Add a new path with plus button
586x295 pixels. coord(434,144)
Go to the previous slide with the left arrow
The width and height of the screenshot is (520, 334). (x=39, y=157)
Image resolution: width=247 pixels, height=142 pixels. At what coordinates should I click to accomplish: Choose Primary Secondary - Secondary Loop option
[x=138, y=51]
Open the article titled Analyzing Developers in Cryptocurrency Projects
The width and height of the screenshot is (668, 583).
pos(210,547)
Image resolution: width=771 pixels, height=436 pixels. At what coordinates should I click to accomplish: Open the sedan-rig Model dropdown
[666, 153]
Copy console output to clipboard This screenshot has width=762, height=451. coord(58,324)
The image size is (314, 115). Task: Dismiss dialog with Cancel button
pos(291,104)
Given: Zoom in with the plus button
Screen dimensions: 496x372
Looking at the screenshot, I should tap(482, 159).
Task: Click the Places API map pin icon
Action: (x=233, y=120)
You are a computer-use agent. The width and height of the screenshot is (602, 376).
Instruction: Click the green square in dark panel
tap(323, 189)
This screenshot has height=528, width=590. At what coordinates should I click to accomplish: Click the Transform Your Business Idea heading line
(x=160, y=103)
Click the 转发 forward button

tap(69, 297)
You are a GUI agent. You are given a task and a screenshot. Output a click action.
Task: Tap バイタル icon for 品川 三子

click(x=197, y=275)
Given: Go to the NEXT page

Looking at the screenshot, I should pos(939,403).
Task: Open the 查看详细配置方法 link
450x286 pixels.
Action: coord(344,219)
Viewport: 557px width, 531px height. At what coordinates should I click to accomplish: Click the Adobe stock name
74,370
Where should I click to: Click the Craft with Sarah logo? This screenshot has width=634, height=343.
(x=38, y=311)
++++
The line with "Viewport: 557px width, 531px" and every line after it up to the end of the entries: output those exactly, and only those.

Viewport: 557px width, 531px height. At what coordinates should I click to accomplish: Click the Adobe stock name
74,370
Where should I click to: Click the Craft with Sarah logo? This screenshot has width=634, height=343.
(x=38, y=311)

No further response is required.